• **Extracted text**
######

Sometimes, though, the best indication of an artist’s continuing vitality is simply what of his work remains visible and is still talked about. The hard fact is, Mr. Bergman isn’t being taught in film courses or debated by film buffs with the same intensity as Alfred Hitchcock, Orson Welles and Jean-Luc Godard. His works are seen less often in retrospectives and on DVD than those of Carl Dreyer and Robert Bresson — two master filmmakers widely scorned as boring and pretentious during Mr. Bergman’s heyday.

First he tells us that film schools just aren't teaching Bergman with the same gusto as Hitchcock, Welles or Godard. I am not sure how one measures the "intensity" of how professors and students are discussing a director's works but Rosenbaum seems to have stumbled across a magical film class viewing mirror that allows him to conduct "Passion Polls." And then - again - perhaps fearing we did not quite get it the first time, he's back to the DVDs. To my knowledge all of the Smokey and the Bandit movies are available on DVD. Should I start studying them?

Next Rosenbaum submits, "What Mr. Bergman had that those two masters lacked was the power to entertain — which often meant a reluctance to challenge conventional film-going habits..." Bergman had the power to entertain? Heaven for fend! This could be held up to be a valid argument against Bergman if he were merely a commercial director but Rosenbaum takes an inexplicable leap from being entertaining to reluctance to "challenge conventional film-going habits." He has now moved from "Appeal to Authority" to "Begging the Question" which as Skepdic.com again points out is "what one does in an argument when one assumes what one claims to be proving" (His article is quickly becoming a debating professor's nightmare). Rosenbaum is assuming that being entertaining often means not being challenging. Frankly, I am not prepared to make this assumption. Citizen Kane with its adventurous use of sound, astonishing special effects and non-linear timeline is quite challenging and when compared against the films released alongside it in 1941 damn-near groundbreaking on all fronts. But it's also extremely entertaining. And am I to believe that Howard Hawks, one of the most entertaining directors of all time did nothing challenging to conventional film as a result?

######

Items stored from a collection:

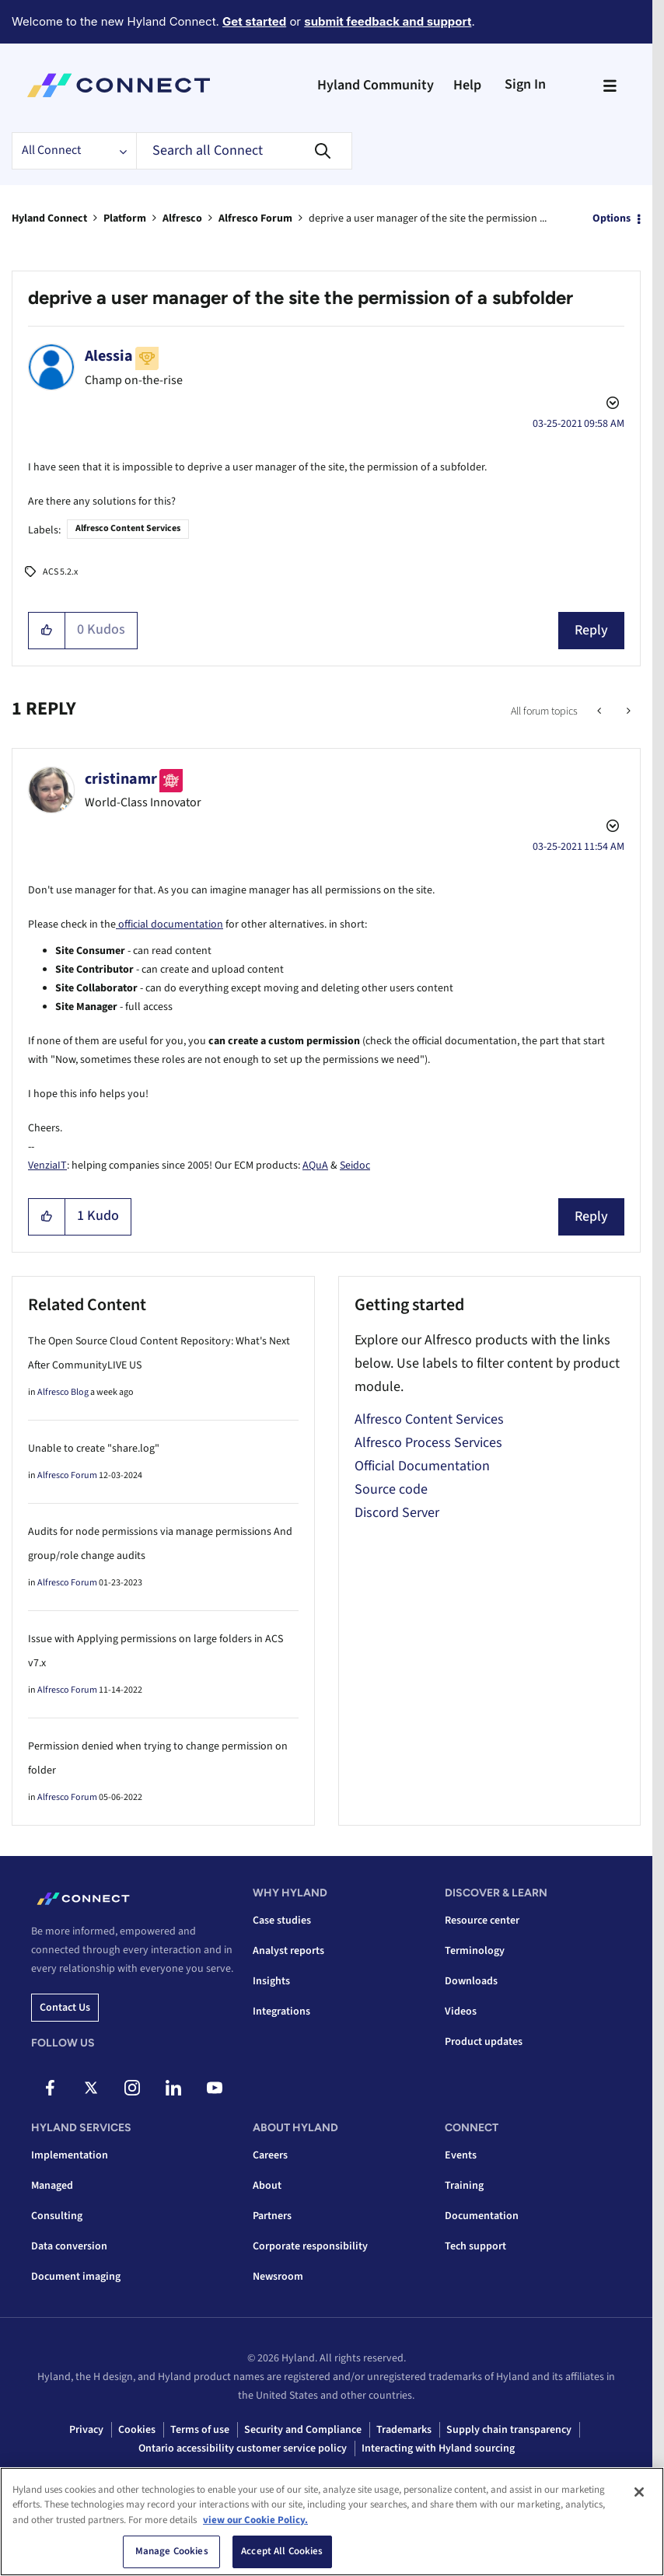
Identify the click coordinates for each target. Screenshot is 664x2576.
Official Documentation (422, 1466)
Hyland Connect (49, 218)
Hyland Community (375, 85)
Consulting (56, 2216)
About (267, 2185)
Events (461, 2155)
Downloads (471, 1981)
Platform (124, 218)
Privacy (86, 2430)
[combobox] (244, 151)
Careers (270, 2155)
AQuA (315, 1165)
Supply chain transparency (508, 2430)
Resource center (482, 1920)
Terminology (475, 1951)
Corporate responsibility (310, 2246)
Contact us (65, 2007)
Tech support (475, 2246)
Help (467, 85)
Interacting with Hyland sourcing (438, 2448)
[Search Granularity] (74, 151)
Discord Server (397, 1512)
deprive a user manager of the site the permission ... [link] (428, 218)
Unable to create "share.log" (93, 1448)
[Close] (639, 2492)
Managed (52, 2185)
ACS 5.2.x (60, 571)
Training (464, 2185)
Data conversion (69, 2246)
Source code (391, 1489)
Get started (254, 21)
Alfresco (182, 218)
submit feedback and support (387, 21)
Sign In (525, 84)
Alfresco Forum (255, 218)
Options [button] (611, 218)
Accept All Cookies (282, 2551)
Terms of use (199, 2430)
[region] (332, 2521)
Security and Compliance (303, 2430)
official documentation (169, 924)
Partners (272, 2216)
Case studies (282, 1920)
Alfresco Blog (63, 1392)
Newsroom (278, 2276)
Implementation (69, 2155)
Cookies (137, 2430)
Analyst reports (288, 1951)
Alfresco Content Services (127, 528)
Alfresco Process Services (428, 1442)
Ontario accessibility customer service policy (242, 2448)
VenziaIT (47, 1165)
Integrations (281, 2011)
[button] (47, 630)
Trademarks (404, 2430)
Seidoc (355, 1165)
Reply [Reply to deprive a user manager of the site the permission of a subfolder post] (591, 630)
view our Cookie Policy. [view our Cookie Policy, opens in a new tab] (255, 2520)
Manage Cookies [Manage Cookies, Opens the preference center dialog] (171, 2551)
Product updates (483, 2042)
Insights (271, 1981)
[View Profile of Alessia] (109, 356)
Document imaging (76, 2276)
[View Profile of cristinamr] (121, 779)
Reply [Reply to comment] (591, 1216)
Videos (461, 2011)
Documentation (482, 2216)
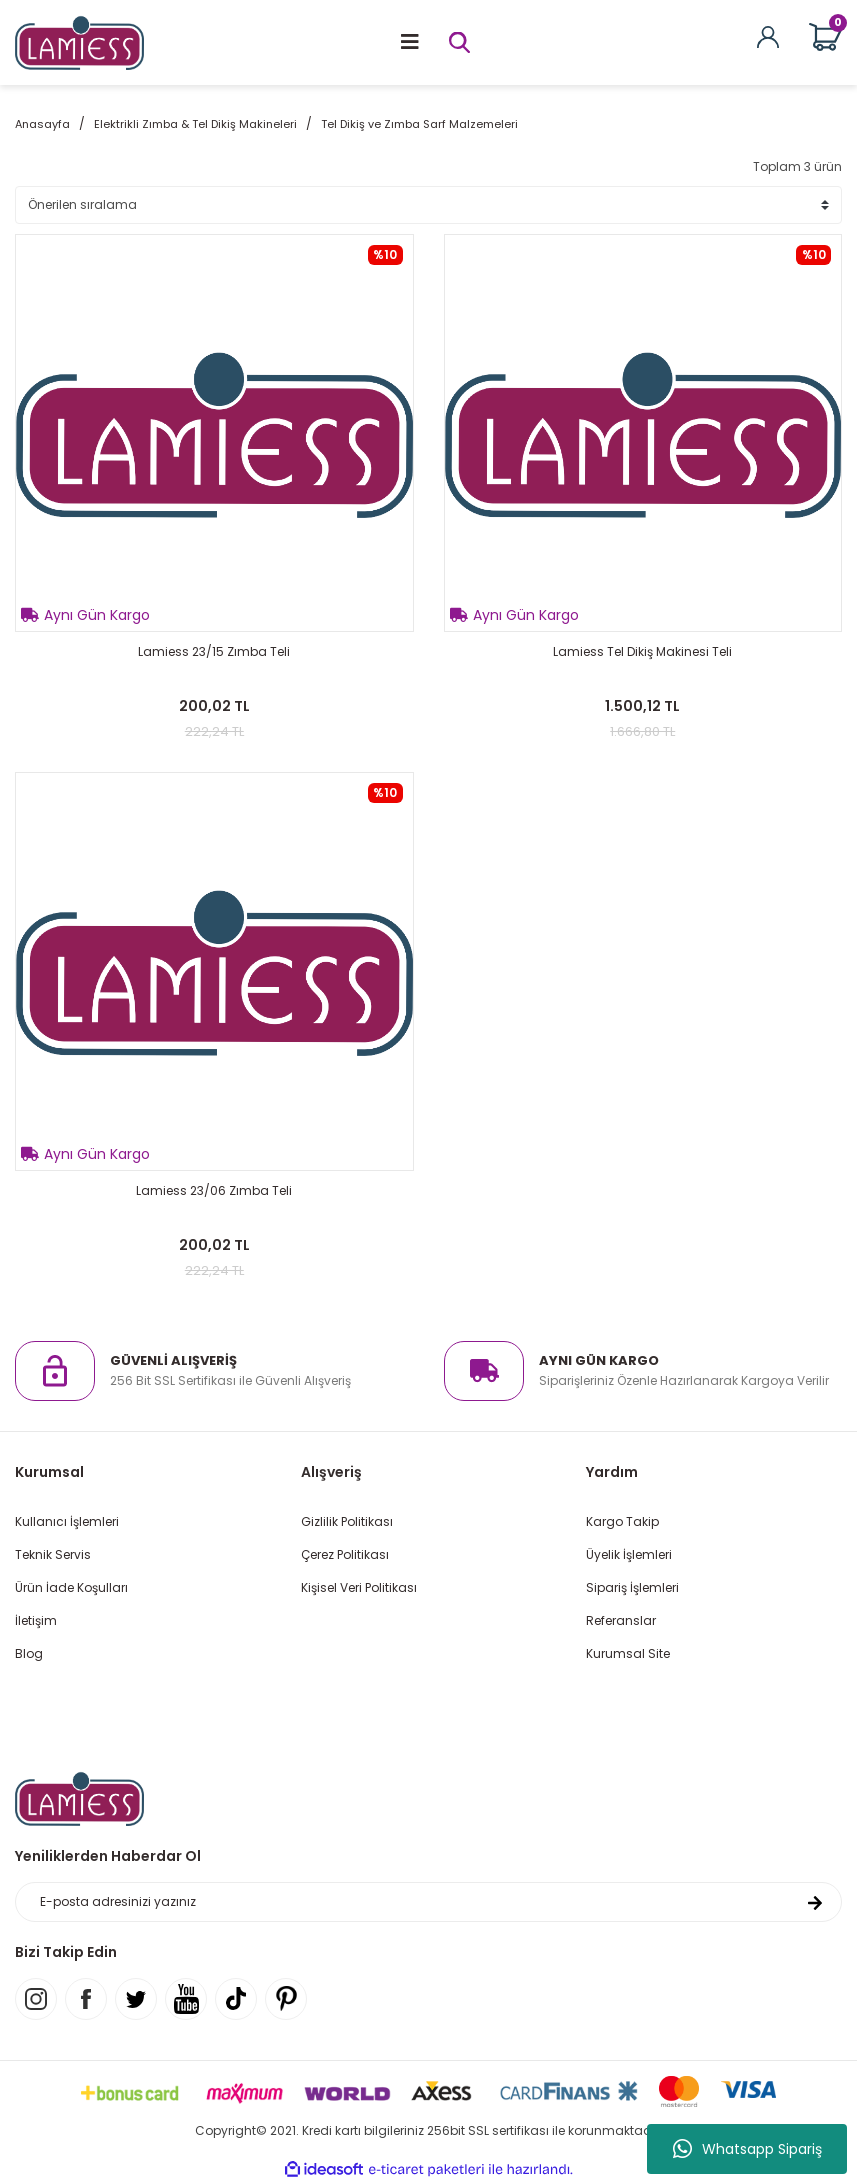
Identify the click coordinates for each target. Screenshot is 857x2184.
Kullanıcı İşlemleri (67, 1521)
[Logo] (79, 41)
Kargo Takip (622, 1521)
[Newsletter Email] (428, 1902)
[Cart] (825, 37)
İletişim (36, 1620)
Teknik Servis (53, 1554)
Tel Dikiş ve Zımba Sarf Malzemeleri (419, 124)
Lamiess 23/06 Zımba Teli (214, 1190)
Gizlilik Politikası (347, 1521)
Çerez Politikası (345, 1554)
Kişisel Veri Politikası (359, 1587)
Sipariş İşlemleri (632, 1587)
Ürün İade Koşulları (71, 1587)
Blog (29, 1653)
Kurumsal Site (628, 1653)
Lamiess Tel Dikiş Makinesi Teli (642, 651)
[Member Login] (768, 35)
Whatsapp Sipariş (747, 2149)
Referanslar (621, 1620)
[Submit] (815, 1902)
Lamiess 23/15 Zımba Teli (214, 651)
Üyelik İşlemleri (629, 1554)
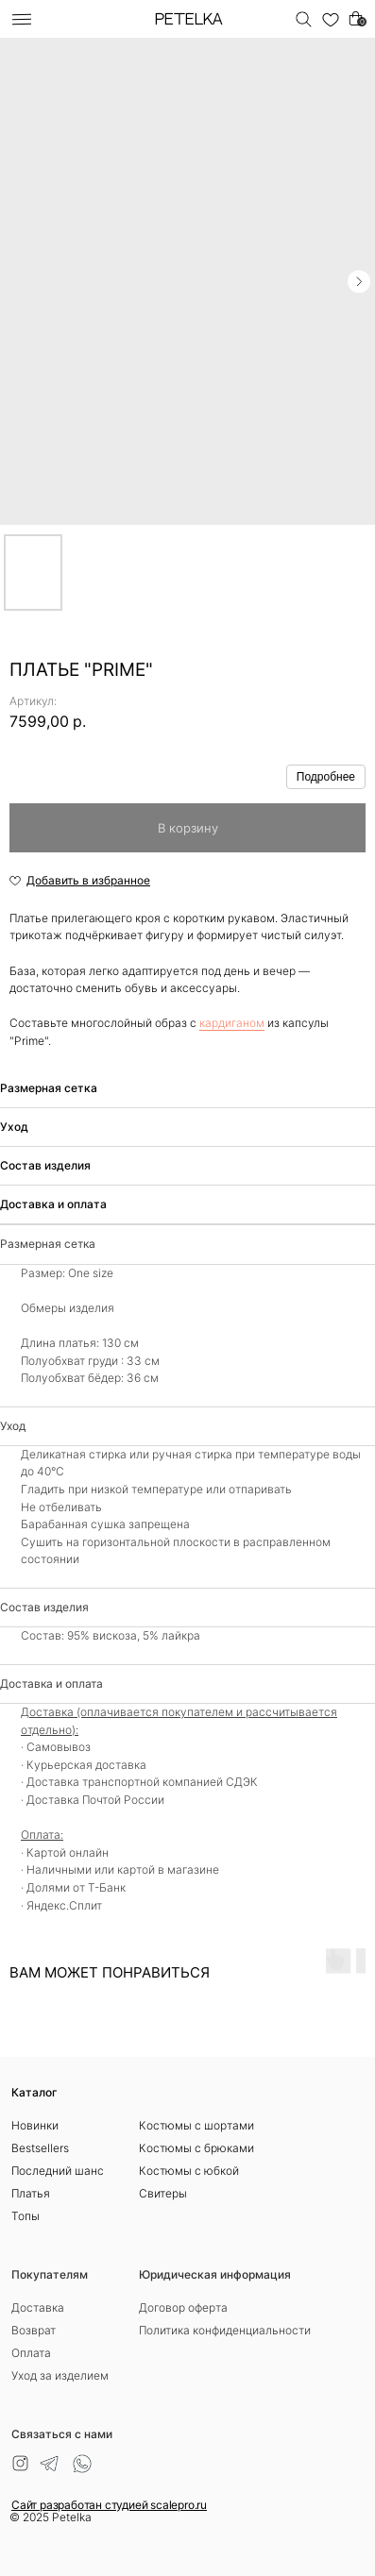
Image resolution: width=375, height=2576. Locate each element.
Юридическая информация (215, 2274)
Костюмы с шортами (196, 2125)
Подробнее (326, 776)
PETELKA (188, 19)
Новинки (35, 2125)
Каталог (34, 2092)
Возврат (33, 2330)
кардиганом (231, 1023)
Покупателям (49, 2274)
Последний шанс (57, 2171)
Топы (25, 2216)
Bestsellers (40, 2148)
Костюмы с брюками (196, 2148)
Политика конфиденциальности (225, 2330)
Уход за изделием (60, 2375)
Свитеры (163, 2193)
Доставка (37, 2307)
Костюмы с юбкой (189, 2171)
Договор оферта (183, 2307)
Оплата (31, 2353)
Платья (30, 2193)
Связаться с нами (61, 2434)
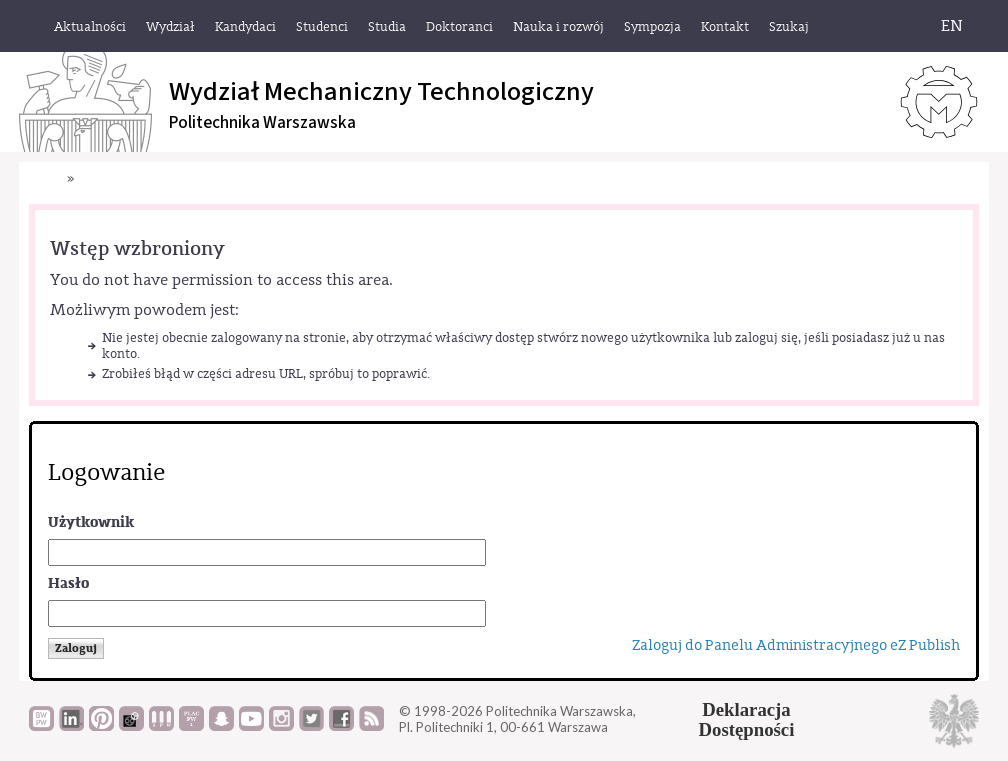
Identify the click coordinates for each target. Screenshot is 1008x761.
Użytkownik (91, 522)
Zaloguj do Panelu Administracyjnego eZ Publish (796, 645)
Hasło (68, 583)
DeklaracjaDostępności (747, 720)
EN (952, 26)
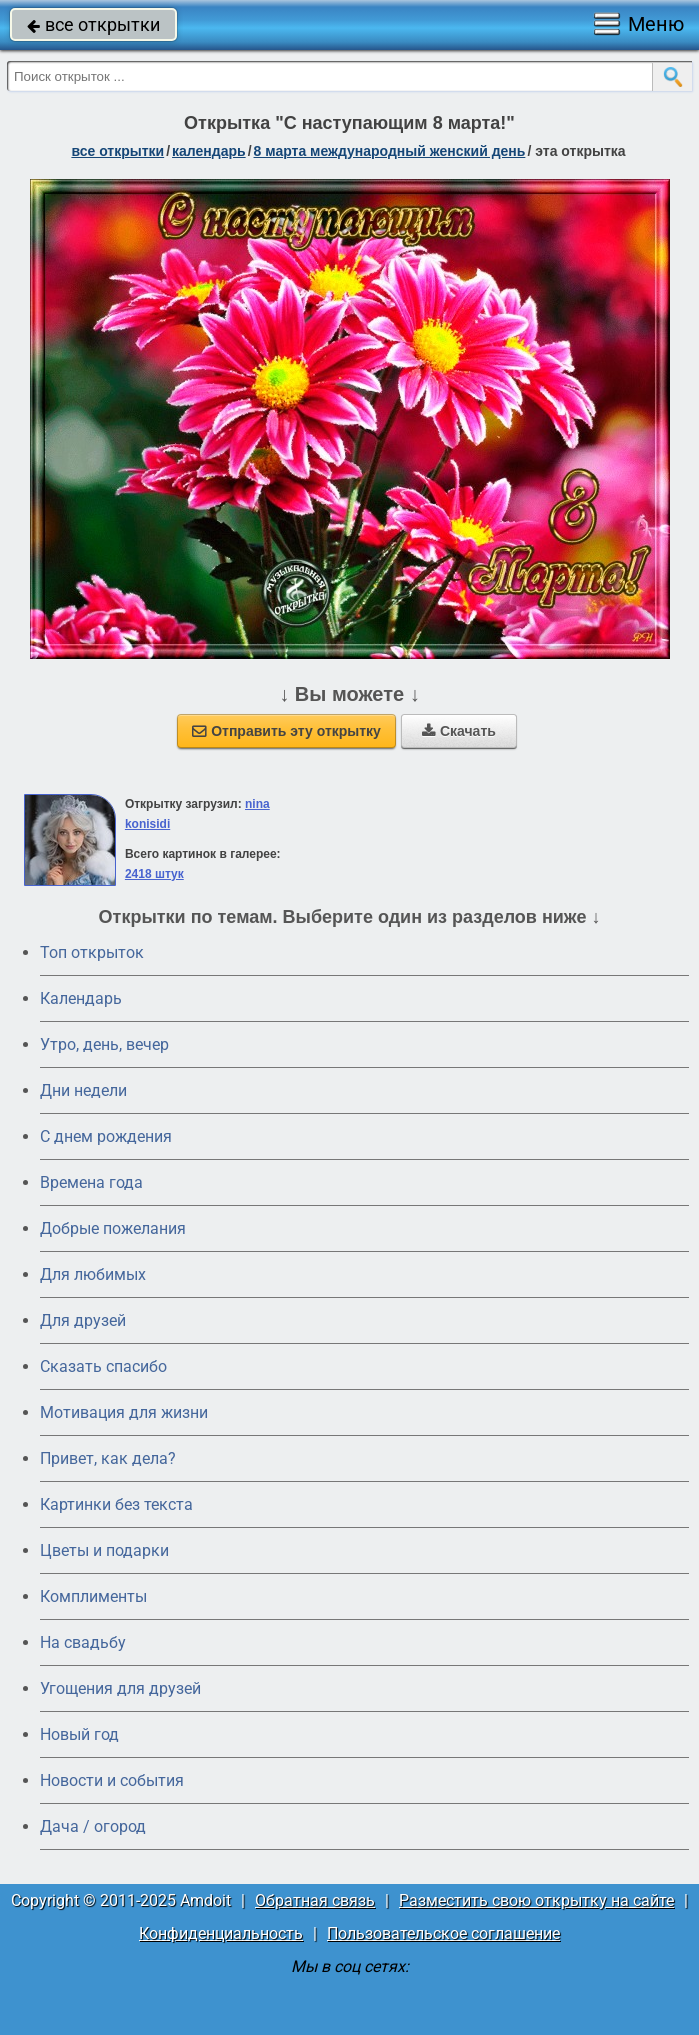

######

• **Work to do**
[1] According to the Bergman commentary, which two filmmakers were widely scorned as boring and pretentious during Bergman's heyday?
[2] Carry on the Bergman commentary from its final sentence.
These lines have no connection to the Bergman commentary.

• **Responses to the exercise**
[1] Carl Dreyer and Robert Bresson.

[2]
Rosenbaum tells us that Bergman's films, due to his "fluid storytelling," somehow "make them feel less important today, because they have fewer secrets to impart. What we see is what we get, and what we hear, however well written or dramatic, are things we’re likely to have heard elsewhere." Because he is a "fluid storyteller" his films are less important. It's a bit like telling an accomplished clarinetist that because he possesses fluid playing abilities he should take up truck driving instead. He says "what we see is what we get" by which I am a bit puzzled. One of the pleasures of Bergman for me has always been his exploration of character as opposed to exploration of technique. Because of this I "get" more from each subsequent viewing, not less, because as I grow with each passing day I have new connections I can take from the characters. An exploration of technique can be equally laudable but the experiments of Michael Snow and Andy Warhol with technique in the sixties, extraordinary as they may be (especially Wavelength by Snow) leave me cold without any emotional context surrounding their work.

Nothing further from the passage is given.